SELECT ALL META(general).id AS id FROM general WHERE type = "thread"

returns with

{"msg":"Index scan timed out - cause: Index scan timed out","code":12015}

on a bucket of 25 million documents spread across 4 nodes.

There are several indexes on general bucket, and only two “types” of documents exist: thread and post.

Existing indexes:
CREATE INDEXgeneral_typeONgeneral(type)

Is there any way to improve this query? Does the scan timeout might be due to the time required to send all IDs to the query client? The current scan timeout is 10 minutes. When the scan times out, the client returns with a portion of IDs, around 2.5 million.

Thanks,
Zoltán

You have following options.

  1. Increase the indexer level scan timeout setting @deepkaran.salooja

  2. The following index uses covered Scan and gives results in order by META().id
    
    CREATE INDEX ixthread ON general(META().id) WHERE type = "thread";
    
     id = ""
     limit = 50,000
    loop for ever
    SELECT META(general).id  AS id FROM general WHERE type = "thread" AND META().id > $id LIMIT $limit;
    If result size < $limit value then 
         break
    else
         id = last id in the results
    end if
    end loop
    

Also as you are getting so many documents reduce bytes transfer between client and query service

 1) Use RAW  This gives array of document ids instead of array of objects
           SELECT RAW META().id  FROM .....
  2) Use pretty=false
1 Like

1a. I have indexer scan timeout modified on each node.
1b. I have also modified queryEndpoints to 15 (defaults to 1) in the client. (No increase in throughput have been observed.)

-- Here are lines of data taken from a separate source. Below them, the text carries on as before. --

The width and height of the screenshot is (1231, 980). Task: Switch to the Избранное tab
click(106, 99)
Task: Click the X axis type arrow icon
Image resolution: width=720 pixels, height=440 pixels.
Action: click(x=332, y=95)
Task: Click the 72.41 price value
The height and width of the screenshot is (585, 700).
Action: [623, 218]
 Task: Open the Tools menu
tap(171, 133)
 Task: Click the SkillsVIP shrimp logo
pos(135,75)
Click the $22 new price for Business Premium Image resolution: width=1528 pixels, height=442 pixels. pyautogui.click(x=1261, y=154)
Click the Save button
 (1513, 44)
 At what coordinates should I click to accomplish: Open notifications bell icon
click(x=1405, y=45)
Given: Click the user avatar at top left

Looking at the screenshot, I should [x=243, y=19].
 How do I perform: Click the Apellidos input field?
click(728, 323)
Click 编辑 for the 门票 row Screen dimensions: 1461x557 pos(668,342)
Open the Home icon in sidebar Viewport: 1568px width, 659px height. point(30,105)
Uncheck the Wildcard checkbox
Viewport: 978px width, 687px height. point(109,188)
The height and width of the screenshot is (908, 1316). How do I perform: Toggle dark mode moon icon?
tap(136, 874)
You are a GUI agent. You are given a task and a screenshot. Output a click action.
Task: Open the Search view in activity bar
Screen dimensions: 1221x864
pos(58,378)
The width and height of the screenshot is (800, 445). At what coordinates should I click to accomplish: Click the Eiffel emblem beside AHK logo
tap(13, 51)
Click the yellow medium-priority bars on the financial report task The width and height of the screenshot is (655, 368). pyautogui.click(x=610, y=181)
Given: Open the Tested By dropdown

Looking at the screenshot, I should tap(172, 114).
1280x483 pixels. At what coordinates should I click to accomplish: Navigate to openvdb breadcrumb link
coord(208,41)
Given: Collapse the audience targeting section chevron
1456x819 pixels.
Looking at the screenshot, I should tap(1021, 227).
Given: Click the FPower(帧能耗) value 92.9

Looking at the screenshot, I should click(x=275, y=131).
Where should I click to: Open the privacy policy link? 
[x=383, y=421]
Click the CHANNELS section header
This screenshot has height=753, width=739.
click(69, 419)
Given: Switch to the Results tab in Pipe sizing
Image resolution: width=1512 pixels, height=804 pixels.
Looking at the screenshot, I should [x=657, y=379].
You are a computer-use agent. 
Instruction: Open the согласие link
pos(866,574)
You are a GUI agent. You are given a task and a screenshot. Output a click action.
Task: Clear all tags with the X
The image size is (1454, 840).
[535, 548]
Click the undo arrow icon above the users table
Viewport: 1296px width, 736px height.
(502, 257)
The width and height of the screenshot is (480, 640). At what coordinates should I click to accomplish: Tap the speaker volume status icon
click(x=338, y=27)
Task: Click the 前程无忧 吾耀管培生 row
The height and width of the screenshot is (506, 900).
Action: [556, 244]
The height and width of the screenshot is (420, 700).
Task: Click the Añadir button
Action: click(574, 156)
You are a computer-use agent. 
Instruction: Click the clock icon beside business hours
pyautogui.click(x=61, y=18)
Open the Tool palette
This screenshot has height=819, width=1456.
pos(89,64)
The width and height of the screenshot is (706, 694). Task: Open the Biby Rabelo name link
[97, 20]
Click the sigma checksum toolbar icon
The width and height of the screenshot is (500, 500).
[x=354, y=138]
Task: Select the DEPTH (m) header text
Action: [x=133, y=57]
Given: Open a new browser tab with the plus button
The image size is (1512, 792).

  1. Does the second solution you have presented might be subjected to parallel execution? I’m using Spark to get all IDs to a single partition, repartition IDs across the cluster, then bulk-get documents with a higher throughput. It would work, however the initial fetch of IDs is a huge bottleneck. I will attempt to implement your solution to achieve a faster fetch.
    (The current limitation of the Couchbase Spark Connector is that it can only execute a query via the SDK in a single JVM - can not scale horizontally.)

However if there are 1024 virtual buckets in the general bucket, is there any way to access and acquire the content of a whole vBucket via any client API? I could read each vBucket to a Spark partition in parallel, including the data as well, and filter by threads during data processing. @vsr1 what do you think?

Thanks for your kind help!

Zoltán

@zoltan.zvara, you can try to increase the index service memory quota for better response(UI->Settings).

@deepkaran.salooja Tried that as well, there is just too much data transferred to a single the query client.